Retype the lines from the line with "Screen dimensions: 1293x745" to the line with "pyautogui.click(x=1279, y=67)", including both of those lines and nothing else.

------------------------------------------------------------

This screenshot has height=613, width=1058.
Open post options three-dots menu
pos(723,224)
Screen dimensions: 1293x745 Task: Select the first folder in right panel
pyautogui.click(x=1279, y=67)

------------------------------------------------------------

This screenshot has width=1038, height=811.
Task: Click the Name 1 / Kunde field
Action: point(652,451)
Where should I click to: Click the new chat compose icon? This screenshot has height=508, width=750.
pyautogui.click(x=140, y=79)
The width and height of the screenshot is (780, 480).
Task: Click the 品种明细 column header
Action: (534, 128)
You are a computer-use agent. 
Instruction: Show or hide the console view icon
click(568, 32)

------------------------------------------------------------

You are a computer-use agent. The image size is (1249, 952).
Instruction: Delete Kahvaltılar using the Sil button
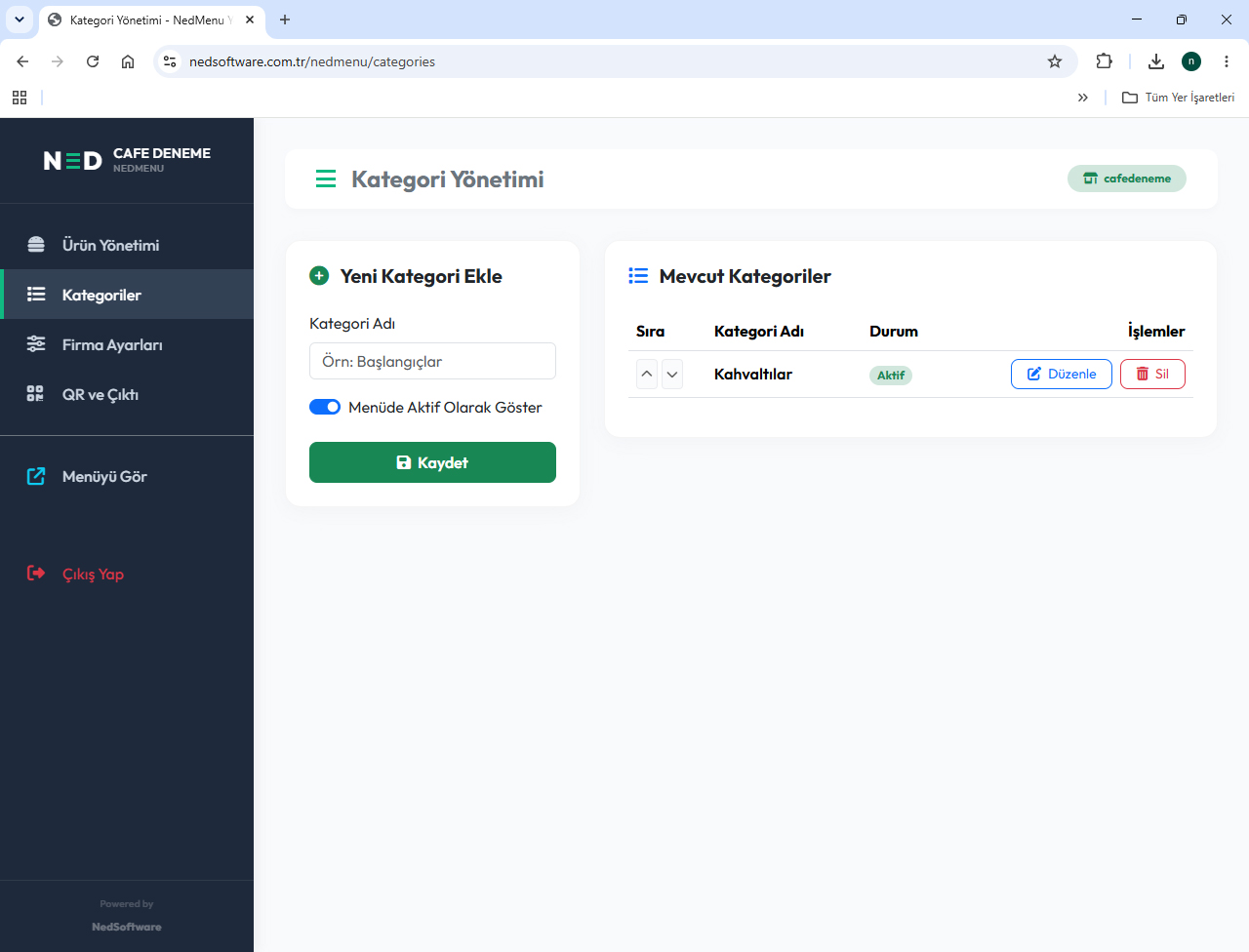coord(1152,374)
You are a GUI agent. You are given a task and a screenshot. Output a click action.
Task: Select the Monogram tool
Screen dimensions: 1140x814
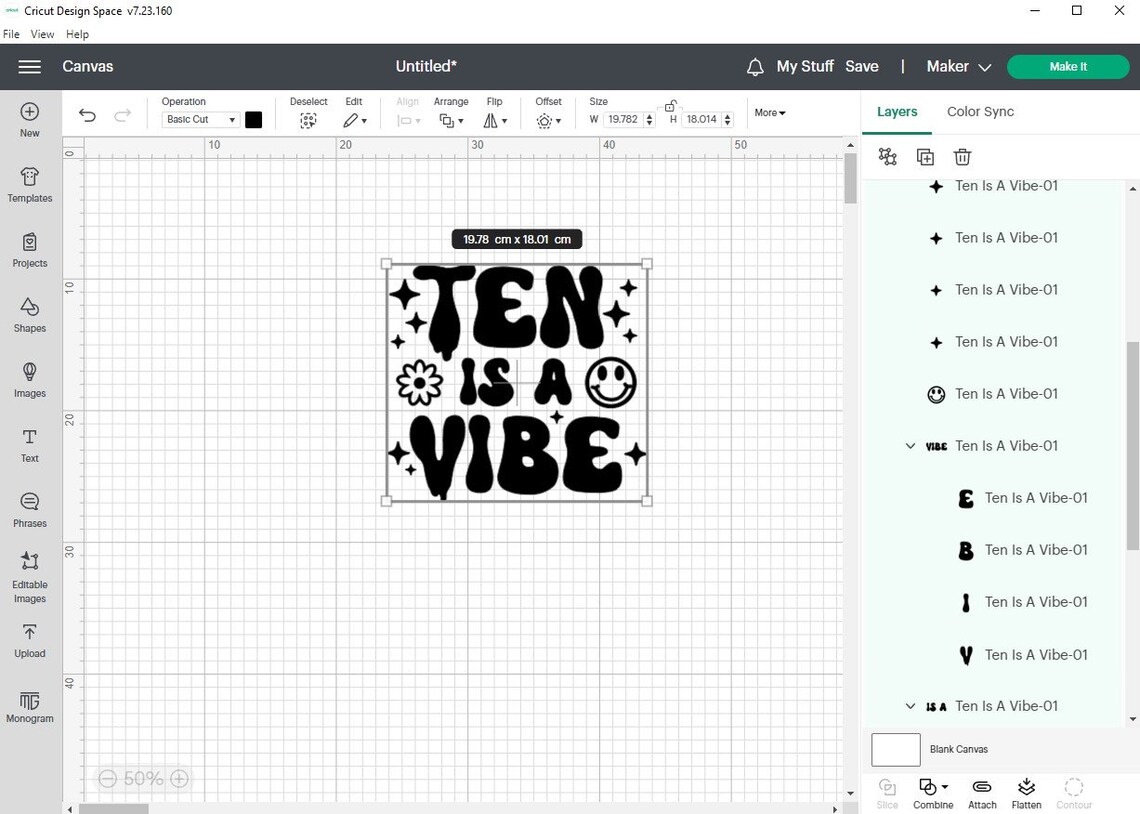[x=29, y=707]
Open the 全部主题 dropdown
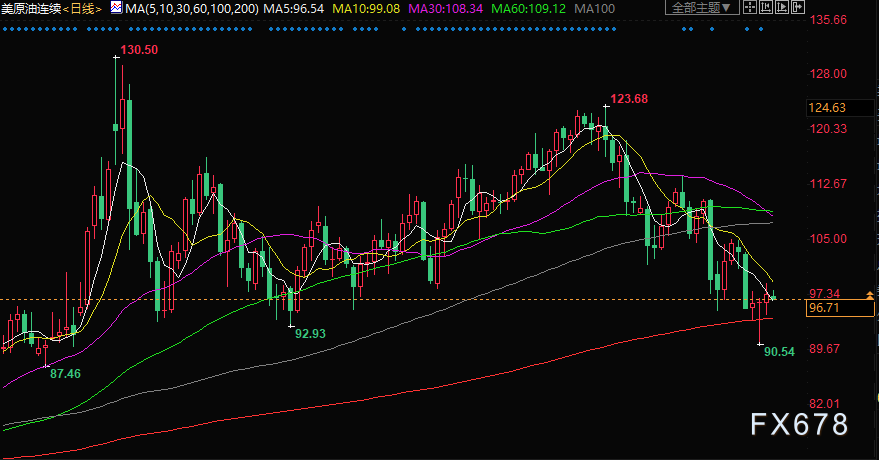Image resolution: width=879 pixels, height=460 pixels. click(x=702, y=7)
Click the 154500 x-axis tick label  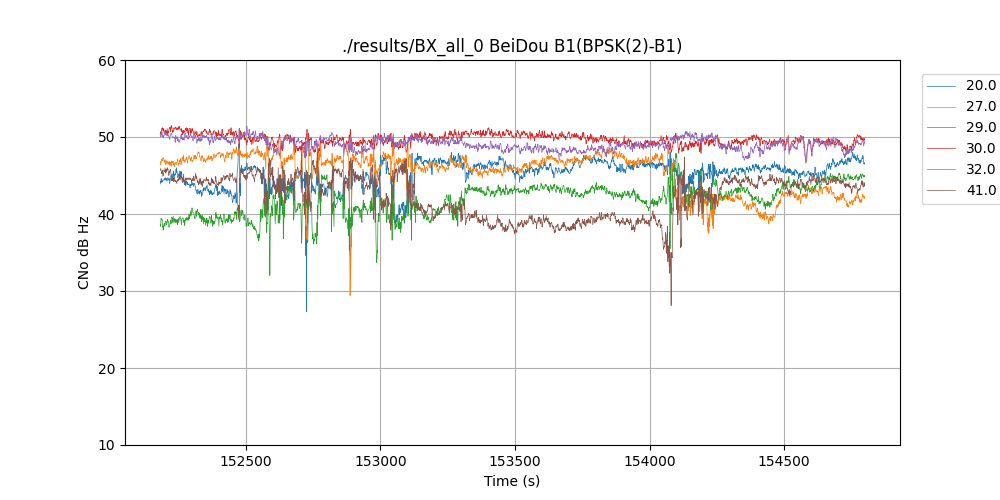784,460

------------------------------------------------------------

EXERCISE SOLUTION ▸
Screen dimensions: 1293x745 Task: Select the first folder in right panel
pyautogui.click(x=1279, y=67)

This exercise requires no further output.